Update: I believe I have solved this but will confirm in a couple of days assuming no more accounts are created.
In case anyone else is having the same issue and would like to resolve it, this is the approach I took
Customer accounts can be created in 3 main ways, 1) via the admin by you or the team, 2) via the website, or 3) via an app/api that has the ‘edit customer’ permissions. Within these 3 routes, there are multiple ways accounts are created but categorizing them into these buckets helps with diagnosis.
Firstly, it is important to confirm your and any staff accounts are safe and secure. I would suggest ensuring 2-factor authentication is enabled for all logins and resetting passwords. It is unlikely this is the reason the accounts are being created but it is the most dangerous if it is as someone has access to your account. Lock it down before proceeding. N.B. if the accounts are being created inside admin, the customer timeline will show which user created them so open up one of these customers and look at who created them. If there is a user associated with the creation it will look like this:
Next is to determine if the customer is being created via the website, this is the most likely scenario.
There are multiple ways a customer account can be created via the website, email newsletter sign-up forms, chat widgets, starting an order, registering an account etc.
Most of these routes will leave a clue on the customer account, for example, it is likely that if the account is being created via a newsletter sign-up form then the account will have the tag ‘newsletter’, or if it is via a pop-up sign-up form it may have a tag of the app you are using for the pop-up. Look at the tags on these accounts for clues as to where the account is coming from.
Also, check your abandon carts to see if there are abandon carts matching the customers you are seeing in your customer list.
Next, we need to consider account registration. (This is where mine were coming from). Shopify has a feature allowing customers to create an account with your store enabling them to track past orders etc. I strongly believed my customers were not coming from this route as I had customer accounts disabled. However, the account registration page still potentially exists for your store even if you have accounts disabled. Open a browser and go to ‘your-url/account/registration’ and you will see a sign-up page for your customers.

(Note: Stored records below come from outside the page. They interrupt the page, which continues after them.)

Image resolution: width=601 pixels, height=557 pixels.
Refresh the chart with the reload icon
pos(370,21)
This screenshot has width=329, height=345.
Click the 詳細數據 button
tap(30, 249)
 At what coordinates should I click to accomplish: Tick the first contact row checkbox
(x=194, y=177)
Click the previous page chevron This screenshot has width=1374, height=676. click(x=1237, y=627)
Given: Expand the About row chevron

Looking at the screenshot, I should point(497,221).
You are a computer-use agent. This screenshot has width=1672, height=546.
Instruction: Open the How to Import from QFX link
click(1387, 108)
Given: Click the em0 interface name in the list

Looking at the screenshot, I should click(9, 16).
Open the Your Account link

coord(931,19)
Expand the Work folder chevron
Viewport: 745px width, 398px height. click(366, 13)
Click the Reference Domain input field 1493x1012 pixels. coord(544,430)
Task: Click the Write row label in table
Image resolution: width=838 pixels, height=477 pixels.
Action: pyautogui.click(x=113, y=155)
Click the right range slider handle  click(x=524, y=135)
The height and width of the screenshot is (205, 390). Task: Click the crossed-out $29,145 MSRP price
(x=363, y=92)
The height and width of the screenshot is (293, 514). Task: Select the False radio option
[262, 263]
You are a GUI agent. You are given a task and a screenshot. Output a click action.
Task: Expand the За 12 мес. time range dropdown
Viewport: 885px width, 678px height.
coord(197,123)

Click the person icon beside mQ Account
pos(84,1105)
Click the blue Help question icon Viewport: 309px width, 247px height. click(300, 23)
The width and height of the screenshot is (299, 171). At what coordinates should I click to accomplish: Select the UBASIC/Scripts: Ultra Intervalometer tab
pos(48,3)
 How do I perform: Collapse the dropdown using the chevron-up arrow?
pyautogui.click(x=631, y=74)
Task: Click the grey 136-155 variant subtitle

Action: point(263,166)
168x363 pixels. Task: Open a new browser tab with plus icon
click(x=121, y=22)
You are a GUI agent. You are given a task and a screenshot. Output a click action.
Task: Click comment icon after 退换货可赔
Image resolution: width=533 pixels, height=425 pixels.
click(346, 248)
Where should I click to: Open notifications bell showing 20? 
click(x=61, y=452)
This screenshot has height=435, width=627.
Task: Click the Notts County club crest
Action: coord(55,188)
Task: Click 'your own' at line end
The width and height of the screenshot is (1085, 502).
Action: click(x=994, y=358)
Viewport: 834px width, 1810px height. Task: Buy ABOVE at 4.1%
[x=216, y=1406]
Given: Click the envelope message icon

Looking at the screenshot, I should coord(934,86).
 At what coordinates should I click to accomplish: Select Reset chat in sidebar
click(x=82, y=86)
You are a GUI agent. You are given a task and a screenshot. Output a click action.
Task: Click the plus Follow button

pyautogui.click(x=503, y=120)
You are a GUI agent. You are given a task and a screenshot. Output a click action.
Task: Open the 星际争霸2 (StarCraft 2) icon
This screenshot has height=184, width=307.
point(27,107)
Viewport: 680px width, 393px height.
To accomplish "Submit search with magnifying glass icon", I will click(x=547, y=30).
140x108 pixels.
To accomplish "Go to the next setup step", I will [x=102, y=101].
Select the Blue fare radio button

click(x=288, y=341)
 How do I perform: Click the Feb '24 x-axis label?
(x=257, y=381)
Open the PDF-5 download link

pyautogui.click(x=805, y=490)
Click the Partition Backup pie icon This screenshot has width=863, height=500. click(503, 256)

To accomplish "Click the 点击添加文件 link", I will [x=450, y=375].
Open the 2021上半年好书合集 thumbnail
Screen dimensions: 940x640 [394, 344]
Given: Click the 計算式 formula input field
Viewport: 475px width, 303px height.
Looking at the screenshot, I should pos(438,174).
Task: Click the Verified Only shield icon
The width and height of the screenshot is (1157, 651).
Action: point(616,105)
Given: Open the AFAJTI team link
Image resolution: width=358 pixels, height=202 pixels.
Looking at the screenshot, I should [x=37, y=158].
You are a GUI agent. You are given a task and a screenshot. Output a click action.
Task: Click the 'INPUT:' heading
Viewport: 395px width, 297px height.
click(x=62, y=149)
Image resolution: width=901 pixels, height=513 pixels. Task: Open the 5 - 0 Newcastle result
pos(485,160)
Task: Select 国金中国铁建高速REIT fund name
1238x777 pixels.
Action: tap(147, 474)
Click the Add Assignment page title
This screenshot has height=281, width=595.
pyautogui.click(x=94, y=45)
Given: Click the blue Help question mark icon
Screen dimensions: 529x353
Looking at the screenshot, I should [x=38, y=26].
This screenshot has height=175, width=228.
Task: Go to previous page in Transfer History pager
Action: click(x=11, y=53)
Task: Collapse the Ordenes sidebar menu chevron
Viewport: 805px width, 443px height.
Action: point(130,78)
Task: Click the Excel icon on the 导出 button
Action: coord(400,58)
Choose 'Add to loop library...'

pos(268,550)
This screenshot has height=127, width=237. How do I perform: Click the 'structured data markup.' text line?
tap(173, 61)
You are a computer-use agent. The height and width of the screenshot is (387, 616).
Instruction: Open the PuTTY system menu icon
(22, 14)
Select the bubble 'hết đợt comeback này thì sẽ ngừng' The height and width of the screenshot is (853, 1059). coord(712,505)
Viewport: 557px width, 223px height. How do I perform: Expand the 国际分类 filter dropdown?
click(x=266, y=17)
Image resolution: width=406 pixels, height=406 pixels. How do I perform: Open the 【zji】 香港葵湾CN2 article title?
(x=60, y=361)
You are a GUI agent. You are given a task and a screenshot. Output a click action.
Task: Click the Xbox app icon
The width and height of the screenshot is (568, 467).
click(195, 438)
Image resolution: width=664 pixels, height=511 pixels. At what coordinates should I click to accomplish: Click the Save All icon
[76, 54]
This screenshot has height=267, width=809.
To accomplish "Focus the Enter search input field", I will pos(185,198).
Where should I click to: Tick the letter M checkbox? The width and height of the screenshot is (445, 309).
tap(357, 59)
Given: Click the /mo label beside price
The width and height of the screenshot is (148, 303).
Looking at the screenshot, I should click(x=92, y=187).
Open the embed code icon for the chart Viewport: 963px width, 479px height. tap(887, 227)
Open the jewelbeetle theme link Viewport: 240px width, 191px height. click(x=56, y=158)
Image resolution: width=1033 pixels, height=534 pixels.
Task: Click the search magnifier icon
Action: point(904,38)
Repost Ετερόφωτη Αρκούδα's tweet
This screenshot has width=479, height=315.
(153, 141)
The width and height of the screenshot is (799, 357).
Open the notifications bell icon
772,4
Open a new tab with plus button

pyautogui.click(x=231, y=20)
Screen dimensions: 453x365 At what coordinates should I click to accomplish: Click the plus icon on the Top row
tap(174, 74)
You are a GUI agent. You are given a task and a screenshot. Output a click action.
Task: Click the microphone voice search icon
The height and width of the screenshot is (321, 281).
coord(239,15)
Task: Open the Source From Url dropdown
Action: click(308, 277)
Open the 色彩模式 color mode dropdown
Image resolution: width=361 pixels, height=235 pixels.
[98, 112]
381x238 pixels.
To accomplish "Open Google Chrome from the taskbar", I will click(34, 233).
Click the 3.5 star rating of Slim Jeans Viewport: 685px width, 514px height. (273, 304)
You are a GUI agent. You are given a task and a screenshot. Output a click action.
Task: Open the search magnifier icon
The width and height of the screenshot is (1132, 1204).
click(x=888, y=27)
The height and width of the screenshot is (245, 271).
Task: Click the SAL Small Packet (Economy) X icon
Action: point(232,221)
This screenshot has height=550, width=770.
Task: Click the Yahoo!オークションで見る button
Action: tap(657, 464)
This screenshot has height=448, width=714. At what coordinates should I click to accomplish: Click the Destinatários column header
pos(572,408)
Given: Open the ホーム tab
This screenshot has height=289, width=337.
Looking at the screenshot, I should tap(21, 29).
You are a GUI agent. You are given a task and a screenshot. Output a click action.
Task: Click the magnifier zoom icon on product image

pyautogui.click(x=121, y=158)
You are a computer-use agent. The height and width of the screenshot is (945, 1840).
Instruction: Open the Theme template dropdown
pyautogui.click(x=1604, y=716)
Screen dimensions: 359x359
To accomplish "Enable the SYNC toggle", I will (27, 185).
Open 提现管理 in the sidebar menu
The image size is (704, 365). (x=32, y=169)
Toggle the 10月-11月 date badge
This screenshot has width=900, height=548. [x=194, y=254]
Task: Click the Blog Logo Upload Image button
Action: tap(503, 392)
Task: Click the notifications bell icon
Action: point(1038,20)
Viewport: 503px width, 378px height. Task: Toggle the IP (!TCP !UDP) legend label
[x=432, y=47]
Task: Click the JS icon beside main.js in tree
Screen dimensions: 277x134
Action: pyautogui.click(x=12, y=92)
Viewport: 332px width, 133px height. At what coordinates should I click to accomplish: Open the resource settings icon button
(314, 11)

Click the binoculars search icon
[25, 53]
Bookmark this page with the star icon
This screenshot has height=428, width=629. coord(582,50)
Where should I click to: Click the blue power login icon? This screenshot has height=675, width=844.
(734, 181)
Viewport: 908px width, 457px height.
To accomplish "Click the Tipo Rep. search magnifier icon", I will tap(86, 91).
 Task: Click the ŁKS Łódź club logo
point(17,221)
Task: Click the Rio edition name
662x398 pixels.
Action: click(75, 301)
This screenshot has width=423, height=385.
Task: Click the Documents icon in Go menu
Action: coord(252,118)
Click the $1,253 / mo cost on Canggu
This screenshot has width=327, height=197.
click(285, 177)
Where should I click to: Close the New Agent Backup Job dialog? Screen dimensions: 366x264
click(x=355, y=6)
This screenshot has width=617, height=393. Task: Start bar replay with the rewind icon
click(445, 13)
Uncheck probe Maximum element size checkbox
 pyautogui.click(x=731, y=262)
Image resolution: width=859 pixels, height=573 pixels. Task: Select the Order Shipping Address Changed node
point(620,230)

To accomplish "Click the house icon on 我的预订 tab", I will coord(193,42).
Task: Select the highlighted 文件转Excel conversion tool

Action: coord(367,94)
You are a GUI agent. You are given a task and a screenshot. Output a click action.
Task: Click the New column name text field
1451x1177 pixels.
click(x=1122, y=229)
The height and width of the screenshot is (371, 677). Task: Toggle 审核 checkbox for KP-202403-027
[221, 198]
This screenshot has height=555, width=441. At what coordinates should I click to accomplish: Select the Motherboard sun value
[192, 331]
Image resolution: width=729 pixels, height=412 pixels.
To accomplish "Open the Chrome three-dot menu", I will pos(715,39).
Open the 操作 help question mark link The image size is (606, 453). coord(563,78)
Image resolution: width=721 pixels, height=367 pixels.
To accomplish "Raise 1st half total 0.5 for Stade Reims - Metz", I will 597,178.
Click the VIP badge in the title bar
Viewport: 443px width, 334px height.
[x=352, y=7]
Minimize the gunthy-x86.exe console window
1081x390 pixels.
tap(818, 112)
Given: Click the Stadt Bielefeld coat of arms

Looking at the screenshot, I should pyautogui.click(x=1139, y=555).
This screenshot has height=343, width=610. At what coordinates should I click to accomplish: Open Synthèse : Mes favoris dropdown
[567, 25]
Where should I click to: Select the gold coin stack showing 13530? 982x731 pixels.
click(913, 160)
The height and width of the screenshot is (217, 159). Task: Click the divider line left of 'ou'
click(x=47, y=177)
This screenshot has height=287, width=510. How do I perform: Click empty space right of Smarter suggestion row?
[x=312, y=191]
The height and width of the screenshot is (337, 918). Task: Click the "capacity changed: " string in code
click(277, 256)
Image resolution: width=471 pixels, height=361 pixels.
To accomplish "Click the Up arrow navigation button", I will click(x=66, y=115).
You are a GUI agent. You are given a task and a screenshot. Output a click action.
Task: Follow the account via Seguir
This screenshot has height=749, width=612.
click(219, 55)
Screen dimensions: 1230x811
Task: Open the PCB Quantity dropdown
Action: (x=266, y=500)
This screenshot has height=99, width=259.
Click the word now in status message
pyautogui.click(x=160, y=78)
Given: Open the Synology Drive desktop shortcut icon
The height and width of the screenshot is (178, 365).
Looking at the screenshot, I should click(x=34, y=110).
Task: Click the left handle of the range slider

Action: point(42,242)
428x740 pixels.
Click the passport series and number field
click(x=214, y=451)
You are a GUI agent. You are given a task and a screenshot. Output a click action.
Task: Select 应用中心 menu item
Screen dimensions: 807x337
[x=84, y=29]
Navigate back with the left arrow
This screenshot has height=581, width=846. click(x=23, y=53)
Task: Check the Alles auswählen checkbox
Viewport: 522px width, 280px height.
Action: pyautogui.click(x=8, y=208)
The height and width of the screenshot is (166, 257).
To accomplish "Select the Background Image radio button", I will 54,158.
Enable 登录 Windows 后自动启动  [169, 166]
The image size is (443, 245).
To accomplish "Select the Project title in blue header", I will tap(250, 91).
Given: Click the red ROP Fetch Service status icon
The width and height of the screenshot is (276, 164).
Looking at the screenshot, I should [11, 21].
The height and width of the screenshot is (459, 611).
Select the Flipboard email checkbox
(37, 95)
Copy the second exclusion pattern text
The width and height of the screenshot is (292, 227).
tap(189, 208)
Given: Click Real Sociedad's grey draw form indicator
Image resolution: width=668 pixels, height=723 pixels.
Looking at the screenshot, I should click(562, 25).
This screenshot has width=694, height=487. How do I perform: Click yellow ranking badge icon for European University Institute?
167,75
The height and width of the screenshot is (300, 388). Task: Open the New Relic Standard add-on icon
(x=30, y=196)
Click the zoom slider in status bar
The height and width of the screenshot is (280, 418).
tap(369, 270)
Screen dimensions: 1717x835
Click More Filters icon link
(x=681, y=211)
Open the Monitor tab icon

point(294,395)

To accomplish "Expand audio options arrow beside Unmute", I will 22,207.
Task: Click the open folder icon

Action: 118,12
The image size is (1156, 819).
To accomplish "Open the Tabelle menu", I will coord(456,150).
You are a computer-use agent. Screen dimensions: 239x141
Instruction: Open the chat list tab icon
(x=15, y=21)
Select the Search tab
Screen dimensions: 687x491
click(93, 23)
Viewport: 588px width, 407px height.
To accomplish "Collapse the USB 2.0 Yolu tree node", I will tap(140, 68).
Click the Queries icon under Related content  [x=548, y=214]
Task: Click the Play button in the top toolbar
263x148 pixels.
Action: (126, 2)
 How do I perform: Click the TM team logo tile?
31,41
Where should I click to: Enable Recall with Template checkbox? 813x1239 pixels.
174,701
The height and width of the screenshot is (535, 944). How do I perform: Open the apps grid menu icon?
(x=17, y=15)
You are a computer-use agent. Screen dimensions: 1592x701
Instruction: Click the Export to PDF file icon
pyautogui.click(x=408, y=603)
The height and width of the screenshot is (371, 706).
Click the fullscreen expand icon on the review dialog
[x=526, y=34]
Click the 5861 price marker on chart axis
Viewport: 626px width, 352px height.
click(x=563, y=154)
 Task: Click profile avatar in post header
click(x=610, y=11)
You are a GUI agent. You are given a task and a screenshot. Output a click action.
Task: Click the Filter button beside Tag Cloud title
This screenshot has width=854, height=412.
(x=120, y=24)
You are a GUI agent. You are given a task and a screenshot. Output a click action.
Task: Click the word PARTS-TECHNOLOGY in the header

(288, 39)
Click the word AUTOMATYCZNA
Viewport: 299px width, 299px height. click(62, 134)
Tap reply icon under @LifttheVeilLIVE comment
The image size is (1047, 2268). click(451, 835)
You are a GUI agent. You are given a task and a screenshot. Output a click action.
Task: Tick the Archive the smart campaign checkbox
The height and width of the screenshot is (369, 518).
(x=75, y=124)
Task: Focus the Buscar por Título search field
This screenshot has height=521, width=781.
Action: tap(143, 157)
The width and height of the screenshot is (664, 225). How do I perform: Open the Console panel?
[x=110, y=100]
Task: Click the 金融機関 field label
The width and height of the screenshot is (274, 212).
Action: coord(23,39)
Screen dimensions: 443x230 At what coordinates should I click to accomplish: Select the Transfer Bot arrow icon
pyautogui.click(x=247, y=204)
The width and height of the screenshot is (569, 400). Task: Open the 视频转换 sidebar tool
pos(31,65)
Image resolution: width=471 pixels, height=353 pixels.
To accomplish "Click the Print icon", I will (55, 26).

The first, and easiest thing to do, is to enable CAPTCHA in your online store settings. If you are using a Shopify theme this will likely fix the issue. If, however, you are using a non-Shopify theme or you have edited the code on this page, CAPTCHA may not display and therefore will not fix the issue.
I use a premium theme and it seems that the theme does not correctly enable CAPTCHA when the setting is set to show it. This is something I will be feeding back to the theme creators. However, as I don’t use customer accounts at the moment, I simply went to my theme and went to customize. Under the drop-down where you can select which page you are editing, I navigated to the customer registration page. Once here, I removed the sign-up form from the template.
Since doing this I have had no new fake accounts created (so far) leading me to believe this was the issue. I will give it a couple more days to be 100% sure and then I will work with the theme developer to fix the issue correctly by ensuring CAPTCHA works on the page.
My process was long but methodical. I think this is the important thing, try to determine which of the high level routes your accounts are coming from so you can then dive deeper. Before I took this approach I was randomly deleting apps and hoping for the best!
I will post an update in a couple of days with confirmation that this has resolved the issue and I hope this post is useful to someone else experiencing the same or similar issue.